At no point does it ever feel like Kara should be having a hard time with any of these guys, and the film is forced to resort to just pushing her from one nerf to the next to keep her from just erasing all of these guys in seconds.
This is the film's weak point. Kara has a great actress, a great costar, brilliant chemistry and personal drama, and the film offers nothing interesting for a character as powerful as her to actually do. They just keep tying her hands behind her back so they can act like repeatedly fighting hordes of Mad Max raider dudes is Supergirl-level action.
Much like how Captain Marvel is the most powerful hero in the Marvel universe and cursed to only ever fight low-level soldier guys and occasionally a high-ranking soldier guy, Kara has all the power of Superman and is fighting the equivalent of Two-Face and his tommy gun mafiosos, while the film keeps begging its audience to pretend like these guys are a serious threat to her.

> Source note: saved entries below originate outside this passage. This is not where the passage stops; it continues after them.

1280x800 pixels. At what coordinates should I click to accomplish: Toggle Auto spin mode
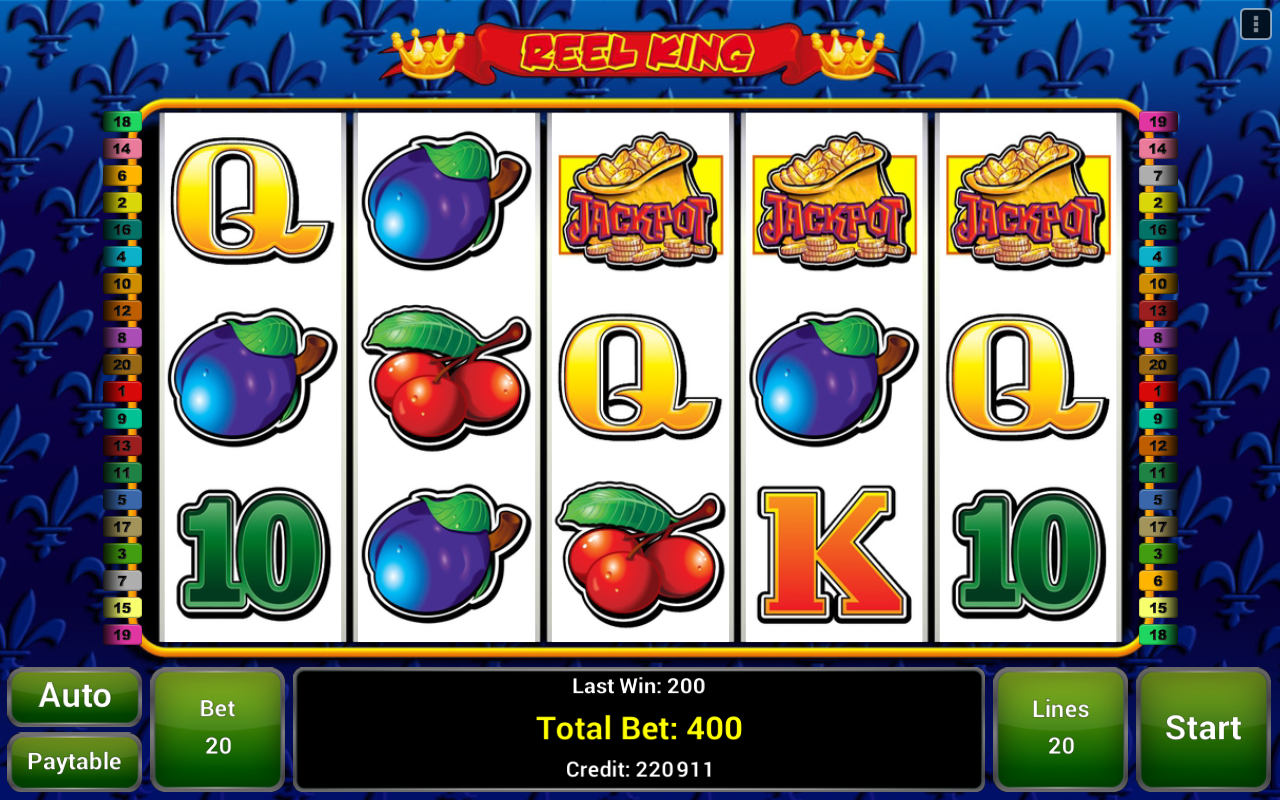[75, 696]
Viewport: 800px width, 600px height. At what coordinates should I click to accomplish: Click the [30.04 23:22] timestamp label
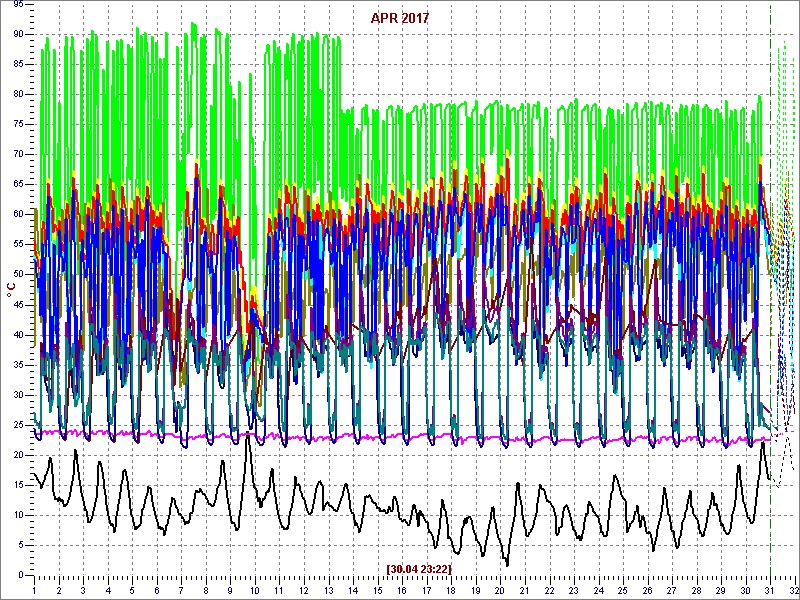pyautogui.click(x=418, y=568)
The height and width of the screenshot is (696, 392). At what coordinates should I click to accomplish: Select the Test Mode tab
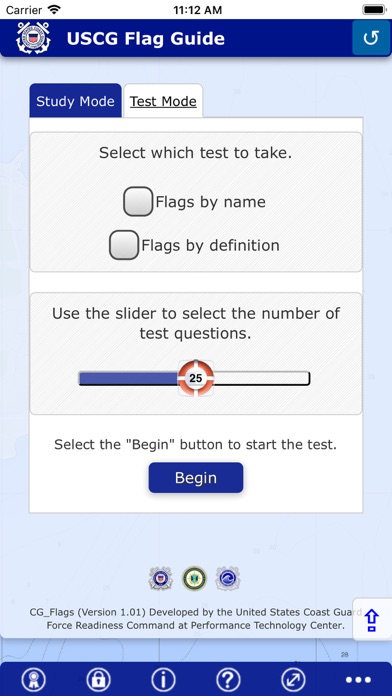163,101
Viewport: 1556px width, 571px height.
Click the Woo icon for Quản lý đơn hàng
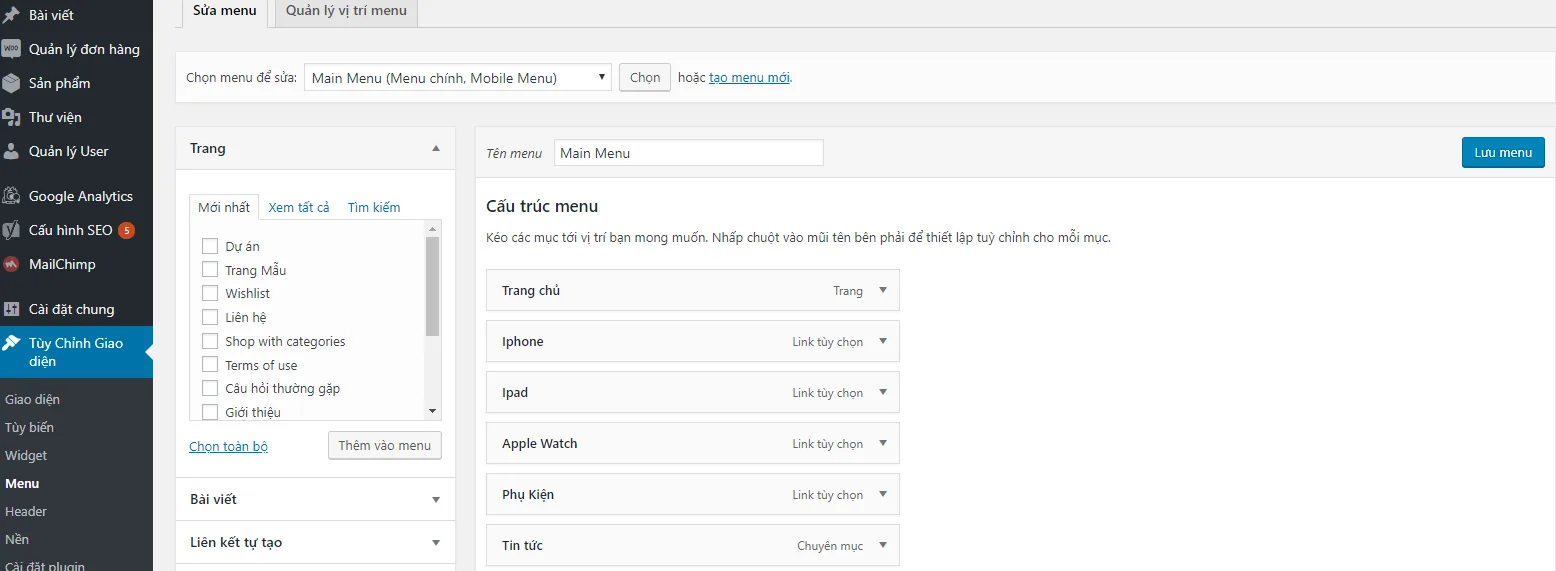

So the whole thing just ends up kinda mid. It feels like a Monster-of-the-Week episode from a TV show. And for something that's trying to tell a serious dramatic story of how she became Supergirl, that just doesn't feel like the right vibe to strike.
There are a few things I would have changed, but I think the big one would be to emphasize the danger of the bad guys. There's one scene where Krem casually catches a tank. They should have leaned into that more. I think if in the final battle, Kara comes in fully powered-up, and then it turns out that she's facing a hundred-odd guys who actually can survive getting punched across the horizon, it would feel more epic. Instead of just... yeah, she's stumbling from one nerf to the next (the green sun was the worst; just use more kryptonite, dude).
It would also help if, instead of being random marauders, they emphasized that this is an entire species and civilization, marauding around because they have to kidnap women for their life cycle. Really go into how Kara isn't fighting just some gang, but something powerful.
I was kinda hoping we'd find out that the brigands were working for some big, powerful super-boss who could fight Kara on her level. That's really all it needed: Just one guy who can actually go toe-to-toe with a Kryptonian in a straight fight.
Or if they found some reason for what Kara wants and what Lobo wants to put them at odds with each other, so that Kara and Lobo end up having to throw down. Just. Something in the third act that actually pushes Kara up against an opponent that can seriously fight her, like Superman had in his movie with Ultraman.
As it was, it just felt like we hit the third act and, because the movie was finally ready to end, they ran out of excuses for why Kara can't just cut loose and waste all these losers in seconds. So then. She did that. The end.
I’m sorry maybe I’m just weird but I wasn’t thinking about Kara’s peril and how much of a challenge the bad guys could or could not pose for her? Yeah they had to go out of her way to nerf her often but isn’t the thing we should’ve been keyed on is how much of a risk this all is for Ruthye? Like she’s the one we have to watch for and as we saw with the family on that one planet, if Kara’s attention is diverted for too long that there will be people she can’t save.
Like yeah, of course Kara’s gonna win the fight against the big powerful threat but I figured what mattered was will that victory be clean.
The thing is that you can do both?
Like.
Superman (2025) had a major point of tension revolve around whether or not Superman would be able to save the people of Jarhanpur.
But it also had a guy who can absolutely beat Superman to death in a straight fight and a scene where Superman almost gets sucked into a black hole.
I'm surprised they didn't go with the old Supergirl comic book standard (i.e. Kryptonite copy). A lot of comic runs will have Supergirl get exposed to red or black Kryptonite which will cause an "evil" version of Supergirl to emerge that represents her worst impulses and fears. Having Supergirl defeat "Satan Girl (yes that's usually what she calls herself)" is a pretty easy way of representing character growth and providing a physical threat for Kara to fight.